Anindya wrote:
> from what I can make out, if \$$\phi\$$ is our bijection from \$$N\$$ to \$$M\$$, the naturality condition amounts to saying that for all \$$m\in M\$$ and all \$$y, n\in N\$$ we have \$$\phi(n\circ y\circ F(m)) = G(n)\circ\phi(y)\circ m\$$ – but I'm not sure what that entails!

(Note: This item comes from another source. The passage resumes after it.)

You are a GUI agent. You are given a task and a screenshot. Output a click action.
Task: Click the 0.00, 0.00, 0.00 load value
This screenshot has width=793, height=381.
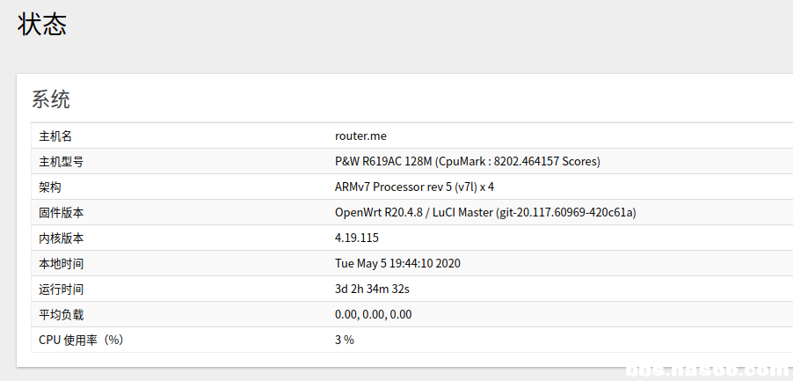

I think you're on the right track! If we set \$$m=1_M\$$ and \$$y=1_N\$$, we get the equation
$\phi(n) = G(n)\circ \phi(1_N),$
so \$$\phi\$$ is completely determined by where it sends \$$1_N\$$. *It must be an invertible element of \$$M\$$ for \$$\phi\$$ to be a bijection, so* let's call that element \$$u_0\$$. Then we know that \$$\phi(n) = G(n)\circ u_0\$$, and the equation \$$\phi(n\circ y\circ F(m)) = G(n)\circ\phi(y)\circ m\$$ becomes
$G(n\circ y\circ F(m)) \circ u_0= G(n)\circ (G(y)\circ u_0) \circ m.$
This is true for all \$$n,y,m\$$ if and only if for all \$$m\in M\$$ we have
$G(F(m))\circ u_0 = u_0 \circ m$
*or*
$G(F(m)) = u_0 \circ m \circ u_0^{-1}.$
*So this means that \$$F\$$ and \$$G\$$ are bijections (and therefore isomorphisms) and they compose to conjugation by a unit. That does seem like a slightly more general version of being inverses!*

**Edit:** I've just realized that all we can deduce from the fact that \$$\phi(n) = G(n)\circ u_0\$$ is a bijection is that \$$u_0\$$ has a *left* inverse: \$$G\$$ of whatever \$$\phi\$$ sends to \$$1_M\$$. That makes the very last step to \$$u_0 \circ m \circ u_0^{-1}\$$ not work. (I'm too used to working with groups and commutative monoids!) But we *can* say instead that if \$$l_0\$$ is a left inverse to \$$u_0\$$, then
$l_0 \circ G(F(m)) \circ u_0 = m.$

So whatever composite \$$G\circ F\$$ is, it has to sort-of-conjugate to the identity.